## Description of the task
How many lines of the entries below contain the string "beside"? Give only the number, and match case exactly.

Records
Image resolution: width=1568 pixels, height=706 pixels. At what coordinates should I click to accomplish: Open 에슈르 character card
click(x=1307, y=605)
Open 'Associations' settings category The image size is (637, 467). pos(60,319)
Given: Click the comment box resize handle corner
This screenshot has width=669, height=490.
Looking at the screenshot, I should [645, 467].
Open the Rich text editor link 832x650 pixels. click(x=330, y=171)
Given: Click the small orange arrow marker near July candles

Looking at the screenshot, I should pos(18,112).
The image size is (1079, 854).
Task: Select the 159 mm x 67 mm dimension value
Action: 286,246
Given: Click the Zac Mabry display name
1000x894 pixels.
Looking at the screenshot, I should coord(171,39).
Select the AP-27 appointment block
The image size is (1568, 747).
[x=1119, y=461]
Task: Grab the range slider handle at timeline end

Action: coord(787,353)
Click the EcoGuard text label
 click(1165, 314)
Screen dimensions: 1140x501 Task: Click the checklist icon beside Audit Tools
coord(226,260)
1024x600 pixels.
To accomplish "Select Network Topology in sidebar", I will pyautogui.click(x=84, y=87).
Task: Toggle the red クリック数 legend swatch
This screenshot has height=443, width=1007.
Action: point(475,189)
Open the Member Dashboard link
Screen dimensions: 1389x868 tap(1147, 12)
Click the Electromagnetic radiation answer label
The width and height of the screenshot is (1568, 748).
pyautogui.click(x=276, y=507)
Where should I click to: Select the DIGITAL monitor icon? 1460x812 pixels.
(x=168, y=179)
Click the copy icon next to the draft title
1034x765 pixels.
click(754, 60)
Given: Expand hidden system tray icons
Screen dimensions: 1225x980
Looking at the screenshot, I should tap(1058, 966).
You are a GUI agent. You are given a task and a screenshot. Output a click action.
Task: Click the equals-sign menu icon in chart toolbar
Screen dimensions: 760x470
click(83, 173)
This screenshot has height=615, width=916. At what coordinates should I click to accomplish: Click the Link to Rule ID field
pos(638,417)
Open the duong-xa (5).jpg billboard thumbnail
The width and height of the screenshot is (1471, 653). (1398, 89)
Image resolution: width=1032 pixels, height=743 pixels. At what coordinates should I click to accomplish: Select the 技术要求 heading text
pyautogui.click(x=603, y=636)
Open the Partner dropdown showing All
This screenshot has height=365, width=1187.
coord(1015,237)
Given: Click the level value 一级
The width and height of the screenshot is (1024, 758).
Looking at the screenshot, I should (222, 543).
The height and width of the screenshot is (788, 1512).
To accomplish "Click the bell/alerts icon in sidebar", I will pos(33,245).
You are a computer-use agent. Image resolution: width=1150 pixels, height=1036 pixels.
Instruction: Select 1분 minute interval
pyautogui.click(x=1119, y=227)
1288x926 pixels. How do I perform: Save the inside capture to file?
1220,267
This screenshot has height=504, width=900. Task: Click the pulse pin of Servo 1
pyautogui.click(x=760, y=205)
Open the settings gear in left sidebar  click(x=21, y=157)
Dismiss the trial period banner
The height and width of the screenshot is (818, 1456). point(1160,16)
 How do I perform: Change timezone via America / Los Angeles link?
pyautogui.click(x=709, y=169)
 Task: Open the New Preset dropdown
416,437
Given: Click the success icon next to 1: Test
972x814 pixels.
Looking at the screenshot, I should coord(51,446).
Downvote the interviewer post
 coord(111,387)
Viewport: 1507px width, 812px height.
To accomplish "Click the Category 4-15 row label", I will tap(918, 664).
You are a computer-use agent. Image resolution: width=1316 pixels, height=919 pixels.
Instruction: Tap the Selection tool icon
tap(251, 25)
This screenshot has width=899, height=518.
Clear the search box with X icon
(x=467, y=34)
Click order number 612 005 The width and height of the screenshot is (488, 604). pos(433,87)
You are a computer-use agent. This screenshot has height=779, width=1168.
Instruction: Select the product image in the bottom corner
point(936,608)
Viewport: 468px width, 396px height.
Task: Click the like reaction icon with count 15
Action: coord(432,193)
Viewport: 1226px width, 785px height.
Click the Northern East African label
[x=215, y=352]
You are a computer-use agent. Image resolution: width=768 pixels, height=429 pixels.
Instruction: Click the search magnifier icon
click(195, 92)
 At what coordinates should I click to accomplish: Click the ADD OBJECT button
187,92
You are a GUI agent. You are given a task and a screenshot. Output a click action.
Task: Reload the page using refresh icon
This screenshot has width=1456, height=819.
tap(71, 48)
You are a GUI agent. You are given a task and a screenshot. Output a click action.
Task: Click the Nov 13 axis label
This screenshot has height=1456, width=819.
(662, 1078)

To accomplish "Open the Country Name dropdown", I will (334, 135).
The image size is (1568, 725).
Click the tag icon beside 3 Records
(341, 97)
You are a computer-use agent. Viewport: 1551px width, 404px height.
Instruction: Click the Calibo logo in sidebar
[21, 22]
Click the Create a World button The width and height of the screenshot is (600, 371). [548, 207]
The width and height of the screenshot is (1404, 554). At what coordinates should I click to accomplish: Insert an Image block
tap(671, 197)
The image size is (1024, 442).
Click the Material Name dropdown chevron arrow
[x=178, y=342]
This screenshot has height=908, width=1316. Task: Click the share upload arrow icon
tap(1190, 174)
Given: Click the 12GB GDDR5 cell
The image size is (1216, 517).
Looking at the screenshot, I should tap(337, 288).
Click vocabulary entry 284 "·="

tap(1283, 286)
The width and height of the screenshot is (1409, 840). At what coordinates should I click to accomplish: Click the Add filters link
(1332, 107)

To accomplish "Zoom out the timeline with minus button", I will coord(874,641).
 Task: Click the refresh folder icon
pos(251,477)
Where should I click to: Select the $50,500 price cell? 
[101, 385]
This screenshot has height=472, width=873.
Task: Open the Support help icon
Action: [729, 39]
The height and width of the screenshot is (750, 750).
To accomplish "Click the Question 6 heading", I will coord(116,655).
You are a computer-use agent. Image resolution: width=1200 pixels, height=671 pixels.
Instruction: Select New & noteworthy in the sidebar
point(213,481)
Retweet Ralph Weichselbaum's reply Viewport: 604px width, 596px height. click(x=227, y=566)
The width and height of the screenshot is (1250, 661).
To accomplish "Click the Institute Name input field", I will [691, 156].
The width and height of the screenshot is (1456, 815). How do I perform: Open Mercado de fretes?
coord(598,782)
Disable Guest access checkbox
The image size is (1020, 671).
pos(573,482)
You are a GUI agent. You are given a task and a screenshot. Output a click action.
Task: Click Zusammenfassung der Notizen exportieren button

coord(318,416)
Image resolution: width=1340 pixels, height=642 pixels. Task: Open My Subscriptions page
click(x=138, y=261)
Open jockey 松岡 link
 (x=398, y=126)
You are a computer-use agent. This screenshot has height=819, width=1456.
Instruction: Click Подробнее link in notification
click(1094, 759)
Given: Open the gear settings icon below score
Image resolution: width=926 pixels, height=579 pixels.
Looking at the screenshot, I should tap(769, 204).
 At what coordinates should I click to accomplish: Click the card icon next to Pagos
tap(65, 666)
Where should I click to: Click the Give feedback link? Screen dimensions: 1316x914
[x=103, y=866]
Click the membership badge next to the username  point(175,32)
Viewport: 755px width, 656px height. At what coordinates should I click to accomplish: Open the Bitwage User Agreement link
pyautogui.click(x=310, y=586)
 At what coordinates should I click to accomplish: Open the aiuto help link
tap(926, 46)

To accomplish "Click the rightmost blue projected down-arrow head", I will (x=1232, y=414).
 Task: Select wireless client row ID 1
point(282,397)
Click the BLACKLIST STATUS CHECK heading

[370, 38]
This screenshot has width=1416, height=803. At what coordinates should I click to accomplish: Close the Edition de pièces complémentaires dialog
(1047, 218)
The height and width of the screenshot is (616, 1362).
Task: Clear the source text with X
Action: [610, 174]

## Full answer
2